Begin with the line in which "Task: Click the right" appears and end with the final line of the entries. Retype each one exactly and add nothing.
[DATASET ENTRIES — start]
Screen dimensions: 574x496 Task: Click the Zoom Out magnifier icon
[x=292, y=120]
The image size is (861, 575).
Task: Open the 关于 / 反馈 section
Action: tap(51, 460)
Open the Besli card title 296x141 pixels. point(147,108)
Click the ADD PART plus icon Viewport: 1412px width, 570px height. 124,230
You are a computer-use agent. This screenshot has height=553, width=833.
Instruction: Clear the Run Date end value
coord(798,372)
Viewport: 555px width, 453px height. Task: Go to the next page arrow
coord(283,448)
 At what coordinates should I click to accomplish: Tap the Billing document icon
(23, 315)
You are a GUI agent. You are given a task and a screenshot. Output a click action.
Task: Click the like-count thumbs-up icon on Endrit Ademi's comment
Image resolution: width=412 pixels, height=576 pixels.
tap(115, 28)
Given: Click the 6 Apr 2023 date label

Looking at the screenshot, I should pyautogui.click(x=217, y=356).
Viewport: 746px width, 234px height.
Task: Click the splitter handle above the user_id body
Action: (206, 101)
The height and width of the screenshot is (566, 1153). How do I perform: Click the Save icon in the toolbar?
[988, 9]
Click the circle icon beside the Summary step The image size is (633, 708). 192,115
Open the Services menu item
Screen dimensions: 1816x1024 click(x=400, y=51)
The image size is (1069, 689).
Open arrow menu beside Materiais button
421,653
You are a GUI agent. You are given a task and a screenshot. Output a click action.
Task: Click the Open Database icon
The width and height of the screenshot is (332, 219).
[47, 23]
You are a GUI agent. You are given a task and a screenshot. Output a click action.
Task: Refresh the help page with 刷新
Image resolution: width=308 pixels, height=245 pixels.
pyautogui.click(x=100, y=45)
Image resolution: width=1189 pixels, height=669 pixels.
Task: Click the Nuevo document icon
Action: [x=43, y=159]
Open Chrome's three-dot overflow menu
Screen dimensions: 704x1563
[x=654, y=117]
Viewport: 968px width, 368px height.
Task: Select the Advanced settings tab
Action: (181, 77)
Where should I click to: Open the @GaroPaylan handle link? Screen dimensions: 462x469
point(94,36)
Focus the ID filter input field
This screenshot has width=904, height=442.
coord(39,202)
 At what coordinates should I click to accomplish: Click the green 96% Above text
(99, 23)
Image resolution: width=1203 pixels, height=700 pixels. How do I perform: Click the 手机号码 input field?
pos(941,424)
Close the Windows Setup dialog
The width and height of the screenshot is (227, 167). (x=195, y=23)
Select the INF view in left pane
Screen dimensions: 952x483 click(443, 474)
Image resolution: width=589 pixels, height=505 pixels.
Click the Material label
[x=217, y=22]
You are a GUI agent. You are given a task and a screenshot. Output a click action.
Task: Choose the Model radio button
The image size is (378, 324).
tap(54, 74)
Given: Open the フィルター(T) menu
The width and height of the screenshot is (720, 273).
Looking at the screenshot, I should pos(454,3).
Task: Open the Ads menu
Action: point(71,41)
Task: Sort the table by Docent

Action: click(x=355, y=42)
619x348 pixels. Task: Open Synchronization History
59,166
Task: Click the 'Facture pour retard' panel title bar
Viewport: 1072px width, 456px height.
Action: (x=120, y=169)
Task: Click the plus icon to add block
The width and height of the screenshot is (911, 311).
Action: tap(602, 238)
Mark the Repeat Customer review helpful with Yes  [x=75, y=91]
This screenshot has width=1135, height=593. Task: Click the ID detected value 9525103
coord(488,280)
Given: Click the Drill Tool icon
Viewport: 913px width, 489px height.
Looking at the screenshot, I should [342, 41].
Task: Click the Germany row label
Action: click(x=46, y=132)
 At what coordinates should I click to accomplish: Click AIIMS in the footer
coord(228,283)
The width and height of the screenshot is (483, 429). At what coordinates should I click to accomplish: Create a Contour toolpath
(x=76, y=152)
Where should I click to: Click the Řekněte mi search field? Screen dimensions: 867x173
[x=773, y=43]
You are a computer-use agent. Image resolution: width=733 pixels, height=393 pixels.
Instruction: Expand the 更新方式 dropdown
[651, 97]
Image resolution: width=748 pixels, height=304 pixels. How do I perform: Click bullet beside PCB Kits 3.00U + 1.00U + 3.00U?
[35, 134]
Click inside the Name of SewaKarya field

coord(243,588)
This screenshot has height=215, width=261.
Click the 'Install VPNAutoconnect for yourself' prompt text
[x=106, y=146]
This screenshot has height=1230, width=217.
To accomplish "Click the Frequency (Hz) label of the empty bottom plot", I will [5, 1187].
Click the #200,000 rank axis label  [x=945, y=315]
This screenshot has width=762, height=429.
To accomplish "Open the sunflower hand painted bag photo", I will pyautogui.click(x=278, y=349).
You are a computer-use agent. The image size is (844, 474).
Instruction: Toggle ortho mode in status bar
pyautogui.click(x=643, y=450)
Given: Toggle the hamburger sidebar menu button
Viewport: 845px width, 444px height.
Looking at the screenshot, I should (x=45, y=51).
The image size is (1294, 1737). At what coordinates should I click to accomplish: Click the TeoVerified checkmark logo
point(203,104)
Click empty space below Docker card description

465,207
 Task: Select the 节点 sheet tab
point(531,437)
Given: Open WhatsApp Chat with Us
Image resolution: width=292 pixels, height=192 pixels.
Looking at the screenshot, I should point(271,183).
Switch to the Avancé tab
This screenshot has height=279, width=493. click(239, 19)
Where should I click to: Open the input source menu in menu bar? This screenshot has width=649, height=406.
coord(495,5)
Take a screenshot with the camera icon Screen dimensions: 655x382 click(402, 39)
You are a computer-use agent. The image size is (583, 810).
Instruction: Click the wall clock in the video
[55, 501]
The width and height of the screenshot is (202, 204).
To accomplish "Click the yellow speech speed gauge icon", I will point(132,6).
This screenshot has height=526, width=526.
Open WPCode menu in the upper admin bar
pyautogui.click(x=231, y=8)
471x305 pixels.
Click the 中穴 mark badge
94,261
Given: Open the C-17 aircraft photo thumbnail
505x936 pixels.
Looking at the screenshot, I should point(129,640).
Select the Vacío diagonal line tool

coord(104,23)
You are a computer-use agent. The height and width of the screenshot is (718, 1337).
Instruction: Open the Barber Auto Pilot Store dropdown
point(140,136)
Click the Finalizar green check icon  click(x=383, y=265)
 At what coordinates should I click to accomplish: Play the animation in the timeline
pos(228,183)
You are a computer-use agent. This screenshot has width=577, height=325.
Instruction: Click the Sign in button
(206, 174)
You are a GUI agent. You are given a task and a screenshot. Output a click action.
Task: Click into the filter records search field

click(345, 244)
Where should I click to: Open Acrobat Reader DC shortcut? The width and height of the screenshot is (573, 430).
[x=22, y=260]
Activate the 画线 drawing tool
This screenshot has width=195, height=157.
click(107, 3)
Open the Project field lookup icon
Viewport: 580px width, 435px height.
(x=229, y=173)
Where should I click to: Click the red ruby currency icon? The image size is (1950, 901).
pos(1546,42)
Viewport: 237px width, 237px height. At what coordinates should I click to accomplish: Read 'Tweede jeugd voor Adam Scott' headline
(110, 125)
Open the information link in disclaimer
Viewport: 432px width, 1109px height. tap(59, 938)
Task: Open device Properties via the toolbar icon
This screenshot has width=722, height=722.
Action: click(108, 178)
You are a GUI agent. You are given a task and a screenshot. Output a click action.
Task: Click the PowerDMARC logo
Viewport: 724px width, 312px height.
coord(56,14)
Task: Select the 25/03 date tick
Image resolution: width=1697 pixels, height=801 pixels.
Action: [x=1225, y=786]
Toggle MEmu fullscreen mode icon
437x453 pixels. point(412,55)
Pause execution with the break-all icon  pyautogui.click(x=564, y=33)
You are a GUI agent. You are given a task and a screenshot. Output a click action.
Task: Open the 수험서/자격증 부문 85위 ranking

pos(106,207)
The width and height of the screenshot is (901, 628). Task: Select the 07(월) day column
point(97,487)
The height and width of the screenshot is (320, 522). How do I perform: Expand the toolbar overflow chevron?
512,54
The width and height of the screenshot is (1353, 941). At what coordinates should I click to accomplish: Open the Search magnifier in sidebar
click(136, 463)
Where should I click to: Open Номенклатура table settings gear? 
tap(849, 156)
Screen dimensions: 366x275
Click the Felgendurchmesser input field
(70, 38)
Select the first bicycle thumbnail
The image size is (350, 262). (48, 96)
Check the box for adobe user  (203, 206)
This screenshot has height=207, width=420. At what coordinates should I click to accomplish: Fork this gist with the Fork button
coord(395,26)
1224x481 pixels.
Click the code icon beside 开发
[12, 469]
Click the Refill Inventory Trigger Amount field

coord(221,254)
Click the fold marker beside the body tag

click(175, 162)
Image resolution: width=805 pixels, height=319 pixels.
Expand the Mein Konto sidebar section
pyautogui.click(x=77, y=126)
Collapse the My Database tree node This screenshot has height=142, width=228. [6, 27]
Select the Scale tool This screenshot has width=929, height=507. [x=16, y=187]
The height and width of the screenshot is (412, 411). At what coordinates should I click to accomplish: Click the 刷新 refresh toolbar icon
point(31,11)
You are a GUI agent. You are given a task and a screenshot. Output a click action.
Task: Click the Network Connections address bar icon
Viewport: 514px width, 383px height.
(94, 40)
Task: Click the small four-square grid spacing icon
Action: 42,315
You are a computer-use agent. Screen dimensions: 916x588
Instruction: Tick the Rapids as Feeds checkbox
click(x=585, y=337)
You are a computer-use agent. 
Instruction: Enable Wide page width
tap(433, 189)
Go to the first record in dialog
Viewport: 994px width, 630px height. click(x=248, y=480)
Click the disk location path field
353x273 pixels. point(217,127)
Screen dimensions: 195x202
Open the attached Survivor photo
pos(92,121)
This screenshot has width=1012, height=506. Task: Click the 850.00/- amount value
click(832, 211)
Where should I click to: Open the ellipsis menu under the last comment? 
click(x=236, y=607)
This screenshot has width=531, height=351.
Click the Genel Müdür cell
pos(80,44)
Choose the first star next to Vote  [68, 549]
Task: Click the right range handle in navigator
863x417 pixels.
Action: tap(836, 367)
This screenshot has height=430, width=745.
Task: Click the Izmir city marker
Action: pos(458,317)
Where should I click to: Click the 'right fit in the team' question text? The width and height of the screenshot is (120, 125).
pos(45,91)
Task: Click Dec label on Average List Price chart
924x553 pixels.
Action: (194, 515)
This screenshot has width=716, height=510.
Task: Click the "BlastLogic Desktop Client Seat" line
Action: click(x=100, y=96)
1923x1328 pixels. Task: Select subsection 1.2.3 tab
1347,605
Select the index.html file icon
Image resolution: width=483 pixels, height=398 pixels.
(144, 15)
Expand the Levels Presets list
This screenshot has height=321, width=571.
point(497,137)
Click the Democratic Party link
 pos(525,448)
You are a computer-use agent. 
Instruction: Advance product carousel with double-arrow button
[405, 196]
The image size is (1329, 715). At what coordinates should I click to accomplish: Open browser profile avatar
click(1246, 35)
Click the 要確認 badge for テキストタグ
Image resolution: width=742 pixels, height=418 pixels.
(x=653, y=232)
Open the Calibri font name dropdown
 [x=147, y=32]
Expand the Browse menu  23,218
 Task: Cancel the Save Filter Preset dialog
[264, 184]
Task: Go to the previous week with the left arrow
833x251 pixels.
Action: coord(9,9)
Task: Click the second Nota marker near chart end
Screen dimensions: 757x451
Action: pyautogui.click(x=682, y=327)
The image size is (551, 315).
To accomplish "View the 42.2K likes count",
[DATASET ENTRIES — finish]
▶ [ANSWER TO THE EXERCISE]
Task: Click the right range handle in navigator
863x417 pixels.
Action: tap(836, 367)
This screenshot has height=430, width=745.
Task: Click the Izmir city marker
Action: pos(458,317)
Where should I click to: Click the 'right fit in the team' question text? The width and height of the screenshot is (120, 125).
pos(45,91)
Task: Click Dec label on Average List Price chart
924x553 pixels.
Action: (194, 515)
This screenshot has width=716, height=510.
Task: Click the "BlastLogic Desktop Client Seat" line
Action: click(x=100, y=96)
1923x1328 pixels. Task: Select subsection 1.2.3 tab
1347,605
Select the index.html file icon
Image resolution: width=483 pixels, height=398 pixels.
(144, 15)
Expand the Levels Presets list
This screenshot has height=321, width=571.
point(497,137)
Click the Democratic Party link
 pos(525,448)
You are a computer-use agent. 
Instruction: Advance product carousel with double-arrow button
[405, 196]
The image size is (1329, 715). At what coordinates should I click to accomplish: Open browser profile avatar
click(1246, 35)
Click the 要確認 badge for テキストタグ
Image resolution: width=742 pixels, height=418 pixels.
(x=653, y=232)
Open the Calibri font name dropdown
 [x=147, y=32]
Expand the Browse menu  23,218
 Task: Cancel the Save Filter Preset dialog
[264, 184]
Task: Go to the previous week with the left arrow
833x251 pixels.
Action: coord(9,9)
Task: Click the second Nota marker near chart end
Screen dimensions: 757x451
Action: pyautogui.click(x=682, y=327)
The image size is (551, 315).
To accomplish "View the 42.2K likes count",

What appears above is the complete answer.